Season 6, Episode 3: ‘Oathbreaker’
Jon Snow wakes with a great gasp of air. Newly returned from the dead, his wounds inexplicably healed, one sees on his face the apparently unquenchable desire for brains so common to the newly arisen. But Jon Snow is a righteous man. Just as Lazarus chose not to strike carnivorous and take a bite from the Redeemer, so Jon Snow sets aside his unspoken hunger in order that Ser Davos and Melisandre may feel at ease. Asked by Davos what he remembers of death, Snow echoes his biblical forbearer by stating unequivocally that he remembers nothing. Nevertheless, one cannot be unchanged by oblivion, and so we see Jon Snow return from death -already pensive once in life- a changed and troubled man. In new health he executes his assassins, takes off his garb and declares his night’s watch done and over.

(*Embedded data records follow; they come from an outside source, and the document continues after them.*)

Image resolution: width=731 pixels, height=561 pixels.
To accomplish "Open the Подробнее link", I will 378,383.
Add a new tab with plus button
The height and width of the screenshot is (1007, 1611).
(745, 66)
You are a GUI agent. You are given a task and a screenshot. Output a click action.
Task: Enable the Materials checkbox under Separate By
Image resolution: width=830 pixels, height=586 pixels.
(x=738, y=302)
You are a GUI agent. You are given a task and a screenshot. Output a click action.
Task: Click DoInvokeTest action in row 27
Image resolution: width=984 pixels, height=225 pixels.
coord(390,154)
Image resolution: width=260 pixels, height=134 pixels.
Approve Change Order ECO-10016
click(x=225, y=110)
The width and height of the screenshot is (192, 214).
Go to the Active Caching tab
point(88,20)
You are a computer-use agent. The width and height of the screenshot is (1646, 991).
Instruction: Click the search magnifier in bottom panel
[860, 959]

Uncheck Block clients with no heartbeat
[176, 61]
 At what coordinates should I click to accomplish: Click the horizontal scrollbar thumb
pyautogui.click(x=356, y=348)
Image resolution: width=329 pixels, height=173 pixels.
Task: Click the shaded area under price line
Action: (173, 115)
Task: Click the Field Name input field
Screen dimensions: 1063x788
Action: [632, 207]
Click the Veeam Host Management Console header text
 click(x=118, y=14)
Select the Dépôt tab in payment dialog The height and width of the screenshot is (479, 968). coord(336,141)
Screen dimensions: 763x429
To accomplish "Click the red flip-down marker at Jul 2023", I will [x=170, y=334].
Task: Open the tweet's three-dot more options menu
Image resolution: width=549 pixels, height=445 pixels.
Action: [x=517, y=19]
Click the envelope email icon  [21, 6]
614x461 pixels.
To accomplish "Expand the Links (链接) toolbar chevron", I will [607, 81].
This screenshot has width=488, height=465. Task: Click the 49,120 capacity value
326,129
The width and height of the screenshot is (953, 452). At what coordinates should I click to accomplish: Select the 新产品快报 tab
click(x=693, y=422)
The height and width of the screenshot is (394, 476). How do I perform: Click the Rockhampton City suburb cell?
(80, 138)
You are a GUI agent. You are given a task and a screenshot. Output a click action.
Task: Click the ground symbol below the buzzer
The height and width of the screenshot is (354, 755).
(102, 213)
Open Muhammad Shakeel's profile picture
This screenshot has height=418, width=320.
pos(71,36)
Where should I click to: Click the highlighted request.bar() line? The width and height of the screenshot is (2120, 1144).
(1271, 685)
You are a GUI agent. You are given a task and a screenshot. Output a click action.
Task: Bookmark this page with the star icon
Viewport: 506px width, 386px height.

Elsewhere at Winterfell, the once thought-to-be-burned-alive Rickon Stark –along with Osha, the wilding- is delivered as a gift of truce by Smalljon Umber to the charming but often unpleasant Ramsay Bolton. Given Ramsay’s general propensity for castration, rape, patricide, and gifting severed penises to his friends, this development suggests a grim near future for all concerned, we are very sorry to say.
In happier news, Arya continues to be attacked with wooden sticks, but is finally learning to defend herself. In fact, she is doing the otherwise beleaguered Stark family so proud that her sight has been restored –although we cannot but help think this would have all happened a lot sooner with a basic training montage.
It is not too late, however, for her brother Bran to accelerate his mystical training via the magical auspices of Kenny Loggins. The Three Eyed Raven, stuck inside a tree for the last one thousand years (which must have been rather tedious), is continuing to furnish the lad with precarious visions of his family’s past. Why, it’s old Ned, and he’s not dead, but fighting in fact, just after the death of the Mad King. A woman’s scream rings out from a tower, Ned runs towards the voice, and the vision ends. That Three Eyed Raven sure is a tease.
Tensions, meanwhile, are continuing to fester at King’s Landing, what with the High Sparrow disallowing Cersei to see the body of her daughter. King Tommen, bless him, tried his best to change the Sparrow’s mind, but the Sparrow, being a very nifty man, had all the right responses to dissuade him. Queen Margaery is still in prison, and beginning to smell rife; while Cersei and Jamie have decided to dispatch a series of urchin spies (“little birds,” street children) among the seven kingdoms for their own nefarious purposes.
Three episodes in, and Game of Thrones has settled comfortably back into its typical rhythms. If ‘Oathbreaker’ was short on major surprises or developments, just consider how hard it is to top a resurrection. The show is stronger for allowing its plots a sense of space, as opposed to overcrowding each episode with compacted action. The strength of Game of Thrones has always been its character development, and the nuance of its characters -whether that lie in pathos, depravity, or some sketchy moral limbo in-between, which is where many of its primary characters tend to fall. That they are realised as compelling, three dimensional characters is due to the relativity of ethics which the show allows for –meaning that Ramsay Bolton, for instance, is a multi-faceted monster rather than a cardboard one; and that Cersei is not merely a conniving bitch, but a painfully bereaved mother.
Nevertheless, that same depth can be easily usurped when space becomes merely static. That Arya’s training (including everything before her blindness), for instance, has gone for over a season without much payoff, threatening to become purely repetitious. Similarly, one gets the idea that Daenerys’ confinement among the Dothraki widows could go on in the same way, back and forth for a long time to not much avail.
Yet the show, due to its large, mosaic mode of storytelling, has always been greater than the sum of its parts, and that continues to remain true. While it may falter under scrutiny, its flaws aren’t particularly grating when ingested under the broad guise of entertainment.
‘Oathbreaker’ may have been treading water, but it did so elegantly.